Department of Ophthalmology, University of California Davis, Sacramento, USA.
Mayo Clinic Proceedings (Impact Factor: 6.26). 09/2001; 76(8):823-9. DOI: 10.1016/S0025-6196(11)63227-8
Source: PubMed


Surgical alteration of the focusing or refractive properties of the eye has been performed on millions of patients. An array of procedures to correct myopia, hyperopia, astigmatism, and presbyopia have been introduced over the past 25 years with varying degrees of success. Improved technology has increased patient and physician satisfaction and enthusiasm. Currently available surgical procedures can be categorized as incisional, surface-altering, lamellar, and intraocular.

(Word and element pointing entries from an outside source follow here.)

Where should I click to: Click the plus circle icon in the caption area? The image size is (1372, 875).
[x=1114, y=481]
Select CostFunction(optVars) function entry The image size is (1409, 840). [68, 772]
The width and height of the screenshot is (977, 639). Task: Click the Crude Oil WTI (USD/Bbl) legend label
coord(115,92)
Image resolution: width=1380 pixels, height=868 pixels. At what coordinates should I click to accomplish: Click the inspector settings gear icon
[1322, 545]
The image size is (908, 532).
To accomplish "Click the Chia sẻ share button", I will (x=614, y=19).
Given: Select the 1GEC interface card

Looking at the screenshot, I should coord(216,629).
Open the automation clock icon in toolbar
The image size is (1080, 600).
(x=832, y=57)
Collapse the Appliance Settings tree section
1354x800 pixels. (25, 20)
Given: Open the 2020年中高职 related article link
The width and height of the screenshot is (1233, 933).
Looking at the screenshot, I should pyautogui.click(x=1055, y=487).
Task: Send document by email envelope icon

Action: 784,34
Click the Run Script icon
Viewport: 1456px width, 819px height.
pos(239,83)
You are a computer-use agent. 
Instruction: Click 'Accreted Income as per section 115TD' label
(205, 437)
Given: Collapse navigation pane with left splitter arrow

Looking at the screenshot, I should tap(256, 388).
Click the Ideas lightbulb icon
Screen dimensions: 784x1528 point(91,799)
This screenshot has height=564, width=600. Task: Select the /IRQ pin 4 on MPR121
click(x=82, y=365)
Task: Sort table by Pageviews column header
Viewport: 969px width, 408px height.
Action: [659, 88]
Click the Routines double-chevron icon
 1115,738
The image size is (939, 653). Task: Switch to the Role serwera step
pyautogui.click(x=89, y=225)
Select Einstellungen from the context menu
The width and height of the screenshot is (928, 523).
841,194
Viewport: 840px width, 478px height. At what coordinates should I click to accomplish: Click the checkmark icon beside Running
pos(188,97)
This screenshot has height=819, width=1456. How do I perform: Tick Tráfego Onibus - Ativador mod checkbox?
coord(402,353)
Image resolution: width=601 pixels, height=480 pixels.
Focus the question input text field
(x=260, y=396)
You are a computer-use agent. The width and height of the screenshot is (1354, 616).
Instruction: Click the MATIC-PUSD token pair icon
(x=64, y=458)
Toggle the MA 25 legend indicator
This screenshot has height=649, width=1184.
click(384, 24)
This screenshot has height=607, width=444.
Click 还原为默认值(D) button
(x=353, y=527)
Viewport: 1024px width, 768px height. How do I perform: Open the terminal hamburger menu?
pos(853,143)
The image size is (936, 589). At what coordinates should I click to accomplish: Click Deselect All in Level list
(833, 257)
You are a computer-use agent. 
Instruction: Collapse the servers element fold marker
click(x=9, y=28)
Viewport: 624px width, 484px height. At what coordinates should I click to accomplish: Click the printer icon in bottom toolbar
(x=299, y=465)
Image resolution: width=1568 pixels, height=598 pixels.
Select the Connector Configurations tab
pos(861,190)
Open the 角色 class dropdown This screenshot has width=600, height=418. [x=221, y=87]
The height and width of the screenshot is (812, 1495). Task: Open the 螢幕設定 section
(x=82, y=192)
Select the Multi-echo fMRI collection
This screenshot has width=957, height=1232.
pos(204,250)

The choice of procedure depends on individual patient indications and contraindications based on results of ocular examinations, eg, corneal pachymetry to measure corneal thickness, keratometry to measure the corneal curvature, basal tear secretory rate, and dark-adapted pupil size. The postoperative uncorrected visual acuity depends, in large part, on the quality of the preoperative evaluation and refraction. Before scheduling a patient for surgery, the ophthalmologist must ensure that the patient understands the potential risks of the procedure and has realistic expectations for the postoperative level and quality of uncorrected visual acuity. Postoperative complications include corneal flap displacement, undercorrection and overcorrection, and epithelial ingrowth under the corneal flap and inflammatory keratitis. Postoperative dry eye, infection, and inflammation are usually treated medically. Ongoing technological innovations to customize the surgical approach to an individual patient's eye continue to improve outcomes.